Silicon Photonics Technology to Innovate
Future Computing/Data Communication
Dr. Gyungock Kim, Principal Researcher of the Nano Interface Device Research Section
If silicon electronic-circuit chips such as CPU and memory can exchange data through light, a new paradigm for computing and data communication could appear in the future. Capable of contributing to such innovation is the bulk silicon-based single-chip optical transceiver recently developed by ETRI to enable optical communication between silicon chips. Silicon photonics technology can converge electronics and photonics, and has emerged as a leading future technology to enable next-generation high-performance computers and future data optical communications. This can realize optical computer chips that optically exchange data between silicon chips within a computer or even within a chip, dramatically accelerating the data transmission speed and reducing power consumption.
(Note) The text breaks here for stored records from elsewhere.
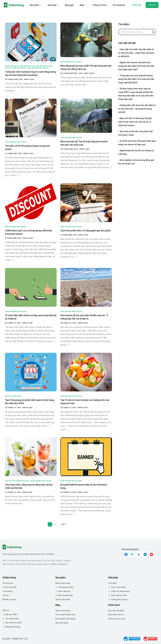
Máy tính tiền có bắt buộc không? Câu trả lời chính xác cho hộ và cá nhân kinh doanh (135, 122)
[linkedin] (145, 554)
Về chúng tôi (119, 5)
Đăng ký (152, 5)
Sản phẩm (35, 5)
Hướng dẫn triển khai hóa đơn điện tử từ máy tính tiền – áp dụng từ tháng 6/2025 (137, 109)
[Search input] (136, 32)
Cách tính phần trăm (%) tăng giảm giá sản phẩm (86, 230)
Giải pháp (53, 5)
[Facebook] (126, 554)
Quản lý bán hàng (13, 396)
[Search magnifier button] (153, 32)
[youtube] (152, 554)
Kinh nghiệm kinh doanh (38, 68)
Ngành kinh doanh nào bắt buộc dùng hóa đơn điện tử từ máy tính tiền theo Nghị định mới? (136, 66)
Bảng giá (69, 5)
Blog (83, 5)
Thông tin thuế (100, 5)
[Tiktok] (139, 554)
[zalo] (132, 554)
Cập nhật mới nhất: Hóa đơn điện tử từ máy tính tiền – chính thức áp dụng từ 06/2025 (136, 53)
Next (64, 524)
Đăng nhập (137, 5)
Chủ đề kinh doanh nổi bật (17, 481)
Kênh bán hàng (19, 68)
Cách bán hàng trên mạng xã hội (20, 66)
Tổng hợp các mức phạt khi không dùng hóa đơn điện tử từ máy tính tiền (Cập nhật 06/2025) (136, 79)
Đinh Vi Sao (29, 79)
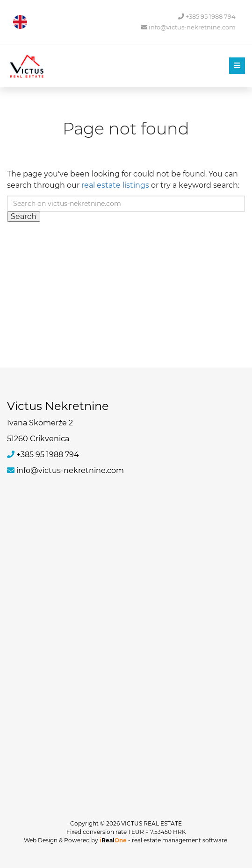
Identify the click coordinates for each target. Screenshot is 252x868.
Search (23, 216)
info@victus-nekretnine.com (188, 27)
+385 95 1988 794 (207, 16)
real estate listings (115, 185)
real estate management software (180, 840)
The latest technology helps produce optical I/O (input/output) devices on a low-cost bulk silicon wafer, thereby considerably improving the integrity with electronic ICs (integrated circuits). In addition, by enabling practical optical data transmission between chips, the technology is anticipated to bring a significant impact upon electronics-photonics convergence in the areas of high-performance computers, CPU, memory, 3D IC, data centers, and network optical communication applications. As a monolithic-integrated platform technology to add an optical data I/O function to the existing silicon chips of electronic circuits, the newly developed technology is expected to find wide industrial applications, encompassing computer chips, network optical communication components, and mobile devices and sensors.
In addition to recently developed compact, high-performance silicon single-chip optical transceiver technology, ETRI also holds world-class silicon photonics technology obtained through continued research and development efforts. Some representative achievements are as follows: 40Gb/s monolithic silicon photonic integrated circuits (Si-PICs) based on the SOI (silicon on insulator) wafer; compact silicon Mach-Zehnder optical modulator operating up to 50Gb/s; 40Gb/s hybrid-integrated silicon EPIC (electronic-photonic IC); high-performance vertical illumination-type Ge-on-Si PD (germanium photodetector) with a speed of 50Gbps and high responsivity in the wavelength range of 650nm-1600nm; high-sensitivity Ge-on-Si avalanche photodetector (APD) operating at 10-25Gb/s; 36Gb/s all-silicon photonic transmitter and receiver; high-performance 28/43Gbps germanium photoreceivers; and WDM (wavelength division multiplexing) devices. Many of these silicon photonics R&D results have been published in a number of internationally prominent journals such as Optics Express and Optics Letters. They were also invited to present at the SPIE Photonics West 2015 held in the United States, and registered and applied for multiple domestic and international patents. In addition, high-performance germanium photodetectors, high-sensitivity germanium APDs, and other silicon photonics core devices developed by ETRI show performance levels surpassing those of the existing commercial products. Since this technology can replace the conventional optical devices based on expensive III-V compound semiconductors with low-cost, high-performance silicon optical communication devices, it is expected to have a remarkable ripple effect in the coming years.